N718HT was originally delivered to the US Army under the s/n 69-18467 in September 1969, and served with the 208th Aviation Company of the National Guard. It was transferred to NASA as 539 on March 18, 1972 and assigned to the Langley Research Center in Hampton, Virginia. On January 15, 1974 it was transferred back to the US Army at Fort Eustis, Virginia, again as 69-18467.
On September 18, 1992, 69-18467 was purchased by Ken Guthrie of Cougar, Washington, and registered as N467KG eleven days later. On September 14, 1994 the aircraft was registered to Blue Bird Helicopters, and on April 14, 2000 it was registered to Helicopter Transport Services (HTS), Inc of Corvallis, Oregon. While still operated by HTS, ownership was transferred to US Leaseco, Inc of Baltimore, Maryland on May 7, 2001, and it was re-registered as N718HT.
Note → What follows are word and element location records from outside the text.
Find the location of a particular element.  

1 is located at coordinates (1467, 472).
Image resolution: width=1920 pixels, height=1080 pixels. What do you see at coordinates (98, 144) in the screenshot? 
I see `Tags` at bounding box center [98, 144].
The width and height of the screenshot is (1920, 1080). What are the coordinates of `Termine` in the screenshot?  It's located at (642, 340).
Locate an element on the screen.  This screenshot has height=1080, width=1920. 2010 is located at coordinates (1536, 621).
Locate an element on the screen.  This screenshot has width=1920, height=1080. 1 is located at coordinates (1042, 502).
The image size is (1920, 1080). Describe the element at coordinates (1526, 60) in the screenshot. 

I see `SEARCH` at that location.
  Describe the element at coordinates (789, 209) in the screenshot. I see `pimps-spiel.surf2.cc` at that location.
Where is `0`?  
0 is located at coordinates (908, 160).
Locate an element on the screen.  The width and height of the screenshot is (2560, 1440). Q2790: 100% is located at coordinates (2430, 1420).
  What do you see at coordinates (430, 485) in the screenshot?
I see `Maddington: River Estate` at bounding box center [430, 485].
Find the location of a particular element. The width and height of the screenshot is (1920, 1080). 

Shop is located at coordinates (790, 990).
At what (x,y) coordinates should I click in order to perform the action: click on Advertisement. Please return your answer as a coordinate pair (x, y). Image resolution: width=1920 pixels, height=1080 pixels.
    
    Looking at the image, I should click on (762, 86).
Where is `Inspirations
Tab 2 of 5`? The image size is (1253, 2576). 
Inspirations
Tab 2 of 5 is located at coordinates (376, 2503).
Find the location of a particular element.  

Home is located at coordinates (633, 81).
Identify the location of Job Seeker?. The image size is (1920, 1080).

N718HT is seen in the firefighter mode as Tanker number 718 being readied for another day of fighting wildfires in the nearby Marathon area. The crewman standing next to the left landing gear leg is actually in the process of refueling the aircraft. The large hose coming from the tank is the filling hose, with a large concrete weight on the end. One of the firefighters said that a big problem with this arrangement is that the body of water used to fill the tank has to be fairly large, as the CH-54 has to almost land on it to get the hose end in the water, unlike helicopters that use water buckets on the end of 200 ft (61 m) cables.
This type has always reminded me of a big six-bladed dragonfly, and even more so in this shot. It certainly looks more like one than the little Sikorsky R-5 that got the name."